RECORDS FOR PROCESSING:
────────────────
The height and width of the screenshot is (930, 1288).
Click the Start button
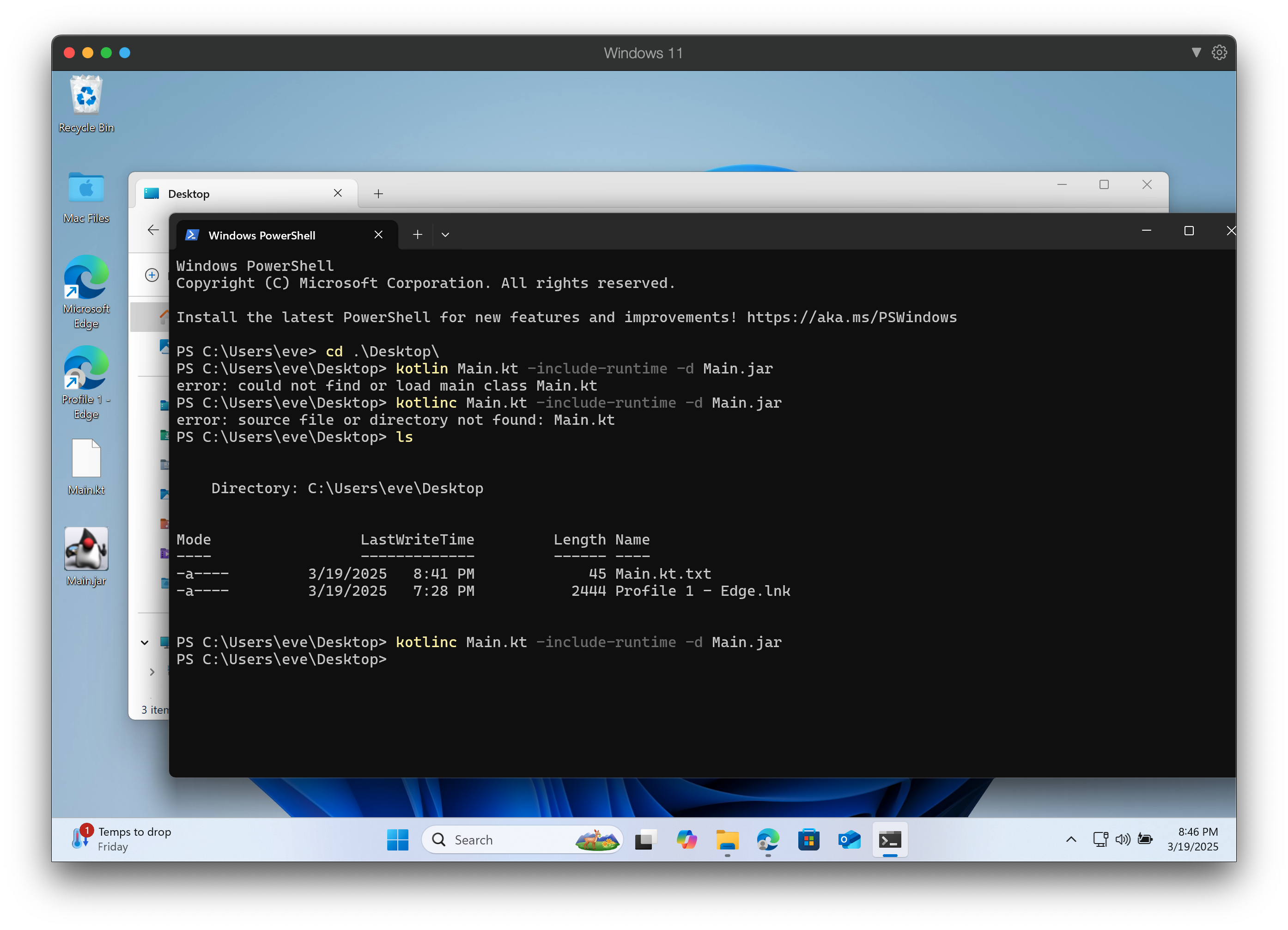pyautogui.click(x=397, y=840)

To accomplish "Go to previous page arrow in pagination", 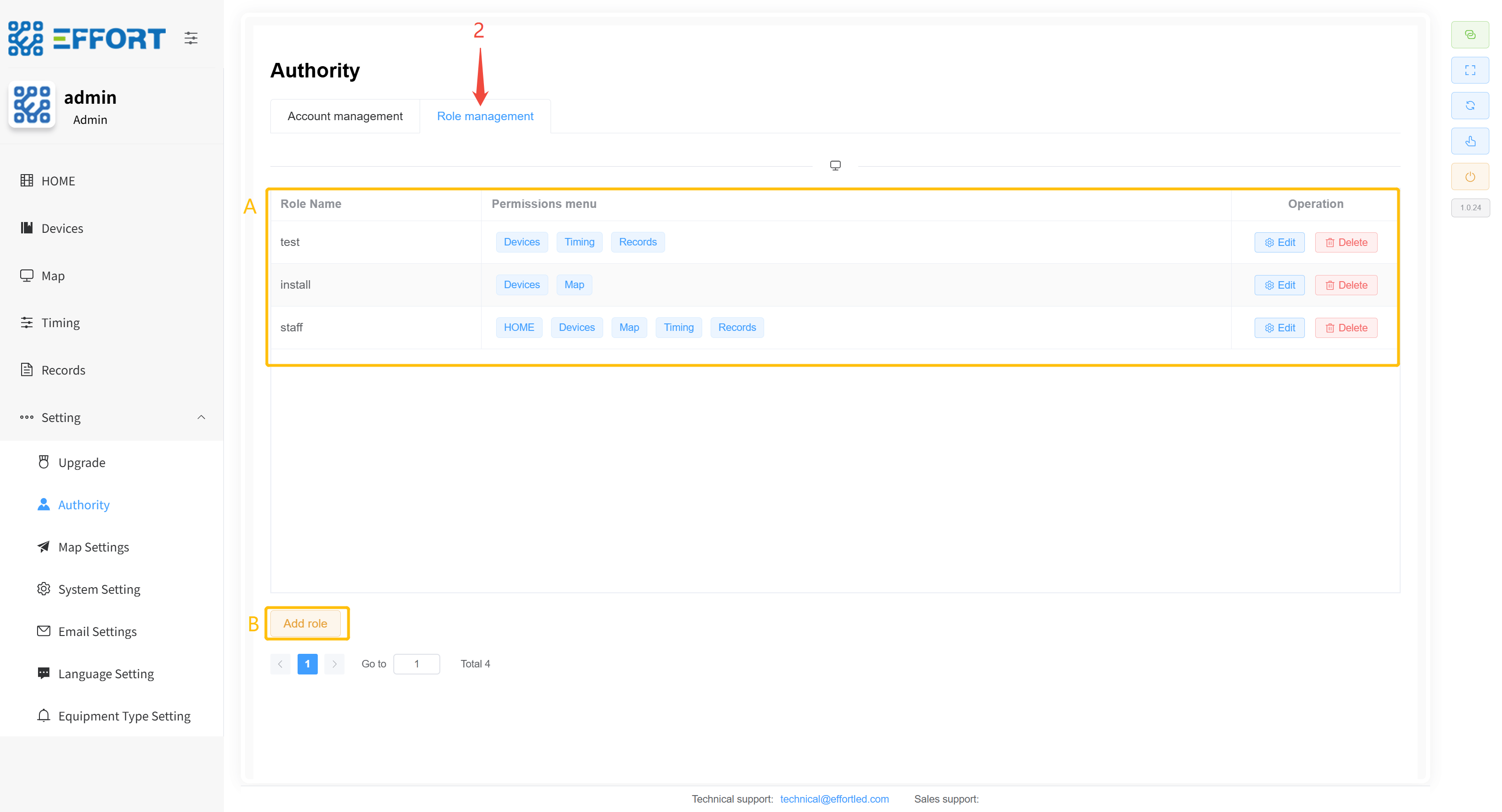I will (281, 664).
────────────────
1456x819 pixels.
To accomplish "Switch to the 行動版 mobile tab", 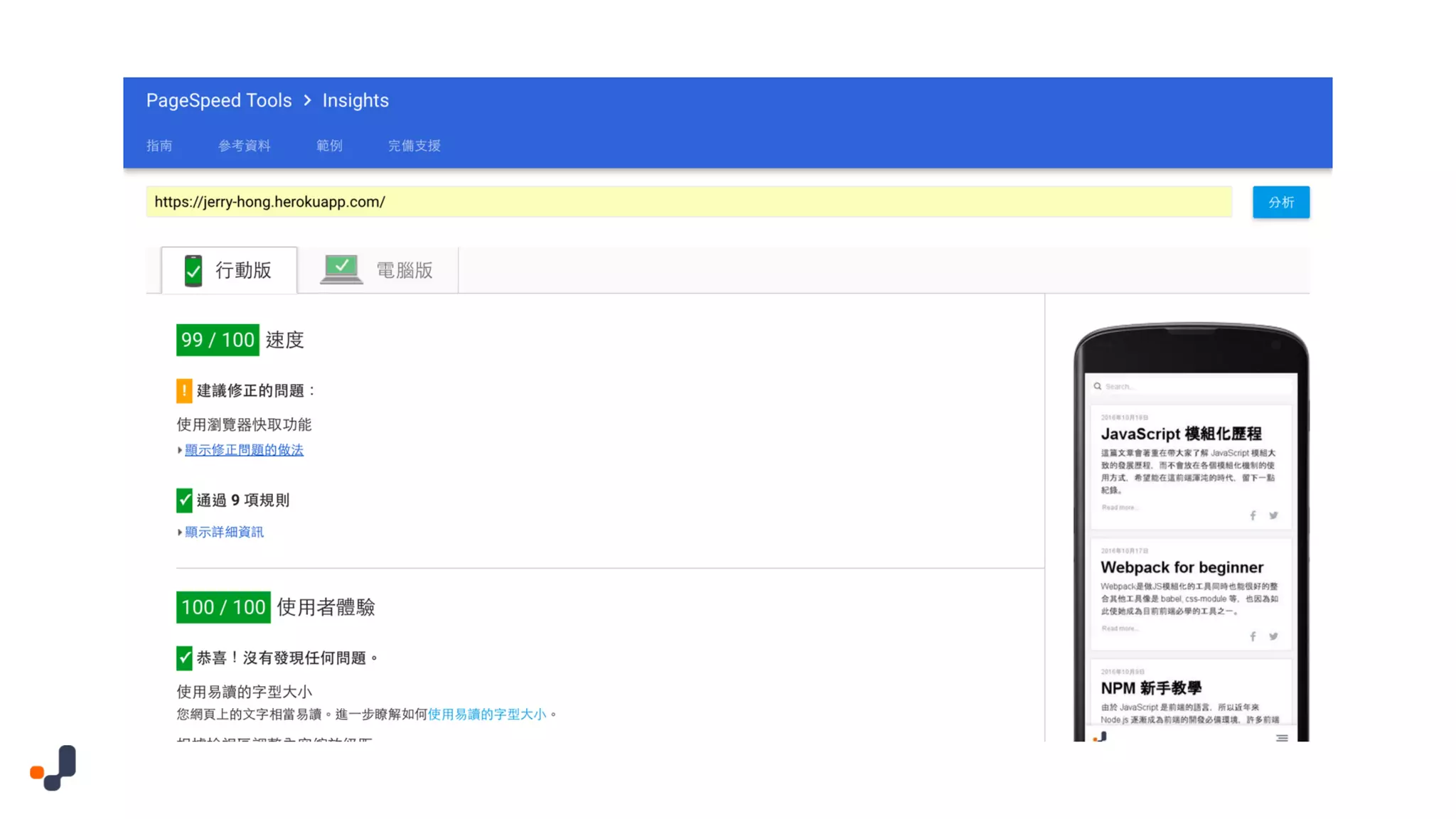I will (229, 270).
────────────────
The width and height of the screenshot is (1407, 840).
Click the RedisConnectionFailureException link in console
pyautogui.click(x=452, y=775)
────────────────
TASK DESCRIPTION: Nothing but a number is expected here: the number of lines above that hold the word "width".

RESPONSE TO THE TASK: 2